Я пнул. Пнул, что было сил, метясь туда, откуда показалось жало. Туда не попал, удар пришелся чуть выше, и паука он не отбросил, только разозлил. Острие лапы уперлось в шею над кадыком, мерзкая морда приблизилась, жвалы щелкнули возле открытого глаза. Я снова приготовился умирать.
Тишина. Стрекот стих разом. Тишина, обрушилась внезапно, сдавив уши. И в этой тишине я отчетливо услышал, как кто-то хлопает в ладоши.
— Великолепно! — произнес насмешливый женский голос. — Такая воля к жизни. Не часто встретишь такое среди людей. Но скажи мне, раб, что ты стал бы делать с остальными, одолей ты одного?
Паук, не убирая лапу с соей шеи, другой заставил меня повернуть голову. Все пространство огромного зала было заполнено пауками, такими же, как этот или крупнее. Они стояли на полу, сидели на стенах, свисали с полотка на тонких паутинах и каждый из них смотрел на меня шестью красными голодными глазами.
— Так что? — повторил вопрос насмешливый голос. — Ну да, ты ведь не можешь говорить. Тогда я отвечу вместо тебя. Ты бы продал свою жизнь как можно дороже и, умирая, был бы предельно счастлив. Поскольку нет большей чести для воина, чем умереть в бою. Но ты не воин. Ты раб. Раб! И ты приходишь сюда каждый день, чтобы добыть немного Соли, для тех, кто благодаря ей, станет сильнее. А все что получишь ты, жалкая миска протухшей похлебки, кусок плесневелого хлеба и кружка гнилой воды. Еще быть может место у костра, или ночь в палатке с грязными, больными сифилисом, глистатстыми девками. Зачем тебе жизнь, раб? Не лучше ли принять смерть? Но ты снова мне не ответишь, и я отвечу за тебя. Лучше, но лучше смерть в бою.

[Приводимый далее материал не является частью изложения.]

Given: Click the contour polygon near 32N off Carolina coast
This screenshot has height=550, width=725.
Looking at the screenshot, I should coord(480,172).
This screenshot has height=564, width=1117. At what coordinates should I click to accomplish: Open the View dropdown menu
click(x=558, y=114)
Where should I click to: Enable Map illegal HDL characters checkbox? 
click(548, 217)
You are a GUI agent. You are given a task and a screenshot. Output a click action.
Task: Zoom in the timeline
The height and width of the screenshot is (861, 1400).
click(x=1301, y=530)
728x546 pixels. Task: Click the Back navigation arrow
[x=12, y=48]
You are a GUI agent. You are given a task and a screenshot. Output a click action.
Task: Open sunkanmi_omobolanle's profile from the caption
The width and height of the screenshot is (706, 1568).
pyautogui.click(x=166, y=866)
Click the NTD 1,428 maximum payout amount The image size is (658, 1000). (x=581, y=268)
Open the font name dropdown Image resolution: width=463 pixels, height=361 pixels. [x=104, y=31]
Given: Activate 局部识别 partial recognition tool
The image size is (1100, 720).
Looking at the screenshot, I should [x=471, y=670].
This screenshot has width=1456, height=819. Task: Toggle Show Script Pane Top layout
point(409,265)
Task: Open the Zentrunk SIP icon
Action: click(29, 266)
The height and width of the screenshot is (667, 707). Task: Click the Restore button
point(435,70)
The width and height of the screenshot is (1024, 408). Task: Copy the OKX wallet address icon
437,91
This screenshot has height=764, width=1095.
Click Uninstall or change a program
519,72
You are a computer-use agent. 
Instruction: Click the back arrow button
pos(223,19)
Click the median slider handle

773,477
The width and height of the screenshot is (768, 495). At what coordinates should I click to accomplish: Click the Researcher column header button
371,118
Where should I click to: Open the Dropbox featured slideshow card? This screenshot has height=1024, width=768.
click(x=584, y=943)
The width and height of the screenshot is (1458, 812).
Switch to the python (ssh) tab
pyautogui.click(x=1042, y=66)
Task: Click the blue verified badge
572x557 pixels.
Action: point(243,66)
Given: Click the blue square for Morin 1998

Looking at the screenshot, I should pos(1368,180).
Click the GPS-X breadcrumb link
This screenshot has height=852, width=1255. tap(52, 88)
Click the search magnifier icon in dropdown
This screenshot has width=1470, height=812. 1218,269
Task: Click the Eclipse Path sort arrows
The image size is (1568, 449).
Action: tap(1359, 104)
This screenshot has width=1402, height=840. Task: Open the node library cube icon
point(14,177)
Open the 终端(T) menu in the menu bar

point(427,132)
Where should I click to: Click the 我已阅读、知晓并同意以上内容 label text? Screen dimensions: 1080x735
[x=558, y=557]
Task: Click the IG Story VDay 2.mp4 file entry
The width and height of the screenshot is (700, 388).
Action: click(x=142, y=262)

Невидимая женщина засмеялась.
— Поверь мне, раб, нет никакой разницы, умрешь ты в бою, или тебя растворит яд этих милых созданий. На той стороне тебе будет все равно. Что? Не все равно на этой? Понимаю, дело не в покорности судьбе, а в попытке ее изменить. Бесполезно. У тебя не получится. Все смертны. Даже боги. И ты тоже. Но не сегодня. О, нет! Сегодня ты не умрешь. У меня на тебя иные планы. Успокойся, расслабься и не мешай моей зверушке.
Я задергался, замычал.
— Какая воля! — в насмешливом голосе промелькнула нотка восторга. — Такая воля!
Я дернулся снова, попытался сбросить с шеи паучью лапу. Тварь застрекотала и чуть надавила, прорвав кожу. По шее потек горячий тонкий ручеек.